In NMR, free induction decay (FID), first performed by Erwin Hahn, is defined as the observable NMR signal generated by non-equilibrium nuclear spin magnetization precessing around B 0 . In FID, following RF excitation, the magnetization relaxes and the protons undergo dephasing which attenuates the transverse component of the magnetization and causes the signal to decay and energy loss which causes the longitudinal component of the magnetization to recover its equilibrium value. The magnitude of a FID signal is dependent upon a number of parameters such as the sample size and composition, the strength of the magnetic field, and the flip angle (FA). The FA, also known as the tip angle, is the amount of rotation the net magnetization (M) experiences during the application of an RF pulse ( Fig. 2.8 ).

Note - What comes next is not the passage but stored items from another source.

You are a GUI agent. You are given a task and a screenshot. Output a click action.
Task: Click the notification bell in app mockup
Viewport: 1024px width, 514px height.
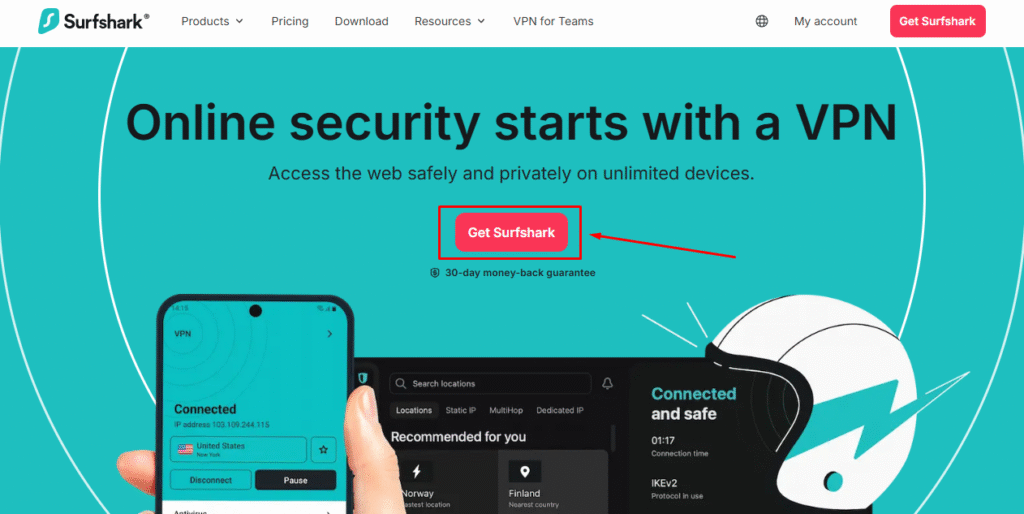pos(607,383)
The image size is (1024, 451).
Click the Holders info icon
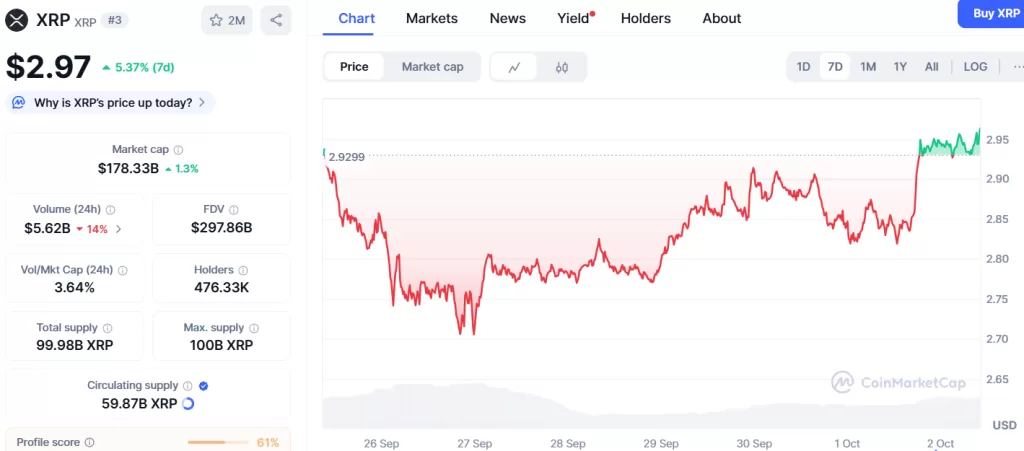244,270
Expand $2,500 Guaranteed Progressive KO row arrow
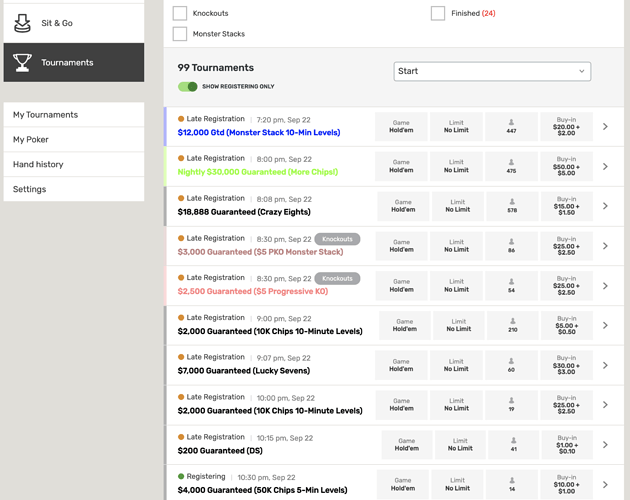Screen dimensions: 630x500 (x=605, y=286)
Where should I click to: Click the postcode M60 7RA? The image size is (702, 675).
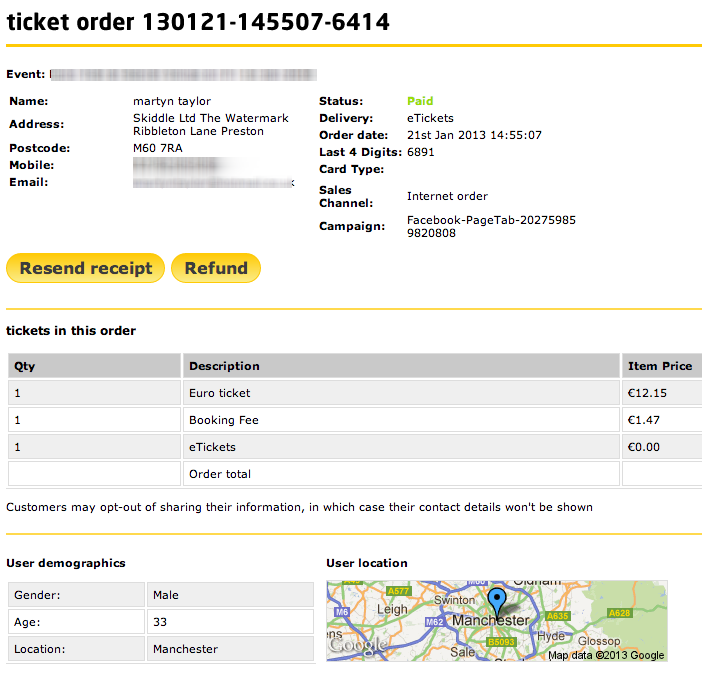[x=158, y=148]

In MRI, after excitation, each tissue returns to its equilibrium state. Longitudinal or spin-lattice relaxation describes the loss of energy from the spins to their environment, causing recovery of the longitudinal component of the equilibrium value M 0 , with time constant T 1. Transverse or spin–spin relaxation is the irreversible dephasing among spins due to microscopic interactions between molecules and nuclei in the transverse direction; it occurs with time constant T 2 . The choice of echo time (TE: the time between the initial excitation pulse and the time at which signal is acquired) and repetition time (TR: the time between successive acquisitions, equivalent to the time between successive excitations) determines the signal contrast. If a short TR is chosen, tissues with long T 1 do not fully recover to equilibrium between successive excitations, thus they produce a weak signal. Alternatively, tissues with short T 1 recover more quickly and produce a relatively strong signal. Table 2.1 shows relaxation times at 3T for some sample tissues. Different pulse sequences may be exploited to produce signal contrast in MRI and these MRI techniques may be adapted to optimize conspicuity of certain structures or pathologies.